Выбрать главу

— Идем опрокинуть стаканчик! — предложил Пурайль, и все вошли в кабачок "Дети Рошеля", с ржавыми столиками на террасе; под низкими вонючими сводами этого кабачка могло поместиться человек пятьдесят. Вся окружающая местность, насколько можно было охватить взглядом, говорила о грубой жизни людей, — прогнившие развалины, заводы, фабрики, дровяные склады, одиноко стоящие доходные дома, бесконечные пустыри с печально девственными зарослями, и свалки нечистот. Все это, вместе взятое, во тьме, расцвеченной лишь светом фонарей, будило страсти, толкало на беспутство и преступление. Человек окинул все это долгим взглядом, потер руки и сказал:

— Тут оборванцам широкий простор.

Подали абеннт, пиво и водку. Исидор Пурайль схватил свою "зеленую", полюбовался ею на свет своим куриным глазом, прибавил немного воды и сразу проглотил половину. Затем возбужденно и весело заявил:

— Если пострадавшие от обвала погибнут, виноваты будут подрядчики, никто, как они!

— Разве можно знать? — тихо возразил человек с лицом Сократа, Жюль Кастень, прозванный Фомой. — Я хочу сказать, — продолжал он, — что всего предвидеть нельзя. Земля — вещь предательская. Можно знать ее, как свои пять пальцев, и все же надо ее опасаться: нет-нет, а она вас и проведет.

— Ну, пошел ты, чорт тебя побери! — ругнулся Пурайль. — Если мой двоюродный брат погибнет, то виной тому, конечно, будут эксплоататоры. Не след тебе за них и заступаться. Я-то их знаю. Не будь у них нужды в нас, они бы нас всех перестреляли.

Человек потряс своей бородой и сказал:

— Он прав, между нами и буржуазией нет ничего общего.

Это было не ново. Самые молодые слышали это тысячу раз. Но произвело впечатление то, как это было сказано. В лице человека было в эту минуту что-то упорное, торжественное и таинственное. Его широко раскрытые глаза горели искренним и захватывающим огнем. Он не жестикулировал, одним движением руки он, как бы подчеркнул свои слова, придал им силы и возбудил всеобщее любопытство.

— Да, — продолжал он, повышая голос, — эксплоататоры и рабочие не могут и не должны приходить к соглашению, это было бы противоестественно.

— Почему? — спросил Кастень, — ведь, это то же, что утверждать, что машины не следует смазывать.

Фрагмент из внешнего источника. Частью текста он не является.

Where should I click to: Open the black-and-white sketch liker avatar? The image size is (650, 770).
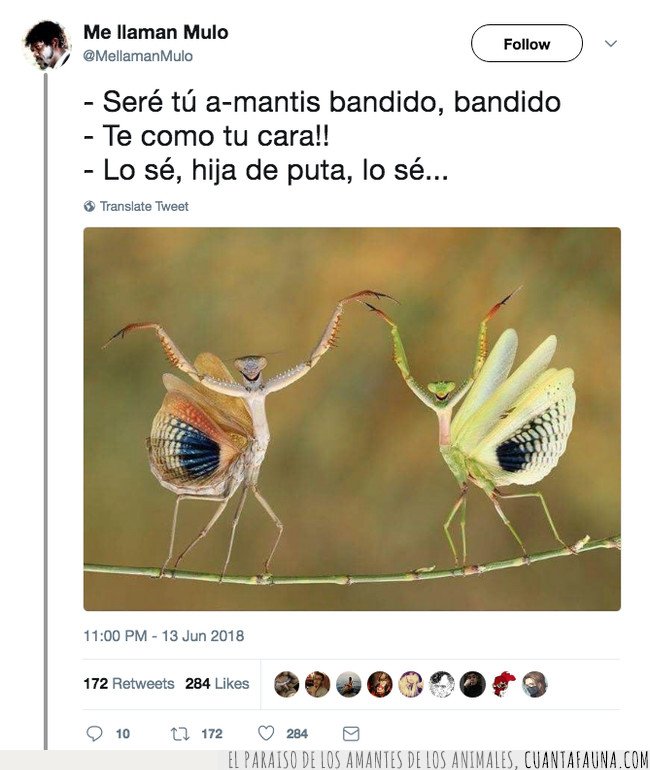[x=442, y=684]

— Это то же, что сказать, что лошадь и человек не могут прийти к соглашению. Лошадь должна подчиняться, человек — понукать; смешно, если бы было наооброт.

— Для нас это выходит не очень лестно, — снова возразил Кастень. — Если мы только лошади, — продолжал он, — уж тогда, конечно, ничего не поделаешь! Если же мы такие же люди, как и капиталисты, то можно сговориться. Так оно из твоего же сравнения выходит.

— А если мы — люди, мы должны это доказать. А докажем мы это только тогда, когда бросим работать, как вьючные животные.

— Да я, ведь, не говорю, что мы не должны работать на лучшее будущее. Это наше право и наш долг. Я только спрашиваю, почему мы не можем прийти к соглашению? Почему бы нам не быть одновременно и рабочими, и капиталистами?

— Я уже сказал почему, — спокойно ответил человек, — потому что это было бы противоестественно.

Он встал. Глаза его глядели, казалось, куда-то очень далеко, за пределы Бютт-о-Кайль.

— Это противоестественно, — повторил он, — потому что инстинкт наш, как инстинкт животных, от которых мы происходим, подсказывает нам, что мы только силой можем удержать то, что взяли силой, и силой же брать дальше. Если мы будем разговаривать с эксплоататорами, — мы, конечно, будем обмануты и уничтожены. Да они и не могут поступить иначе, даже если бы и хотели, не могут. Занятая ими позиция их к тому обязывает. Если бы это было не так, разве, с тех пор как отцы наши выкинули лозунг социализма, буржуазия не имела бы достаточно времени, чтобы хоть сколько-нибудь улучшить условия нашего быта? Многие из них были полны добрых намерений, многие хныкали над нищетой пролетариата, многие проповедывали служение народу. В результате же капиталист не сделал ни малейшей уступки, помыкает нами по-прежнему и также, если не больше, угнетает.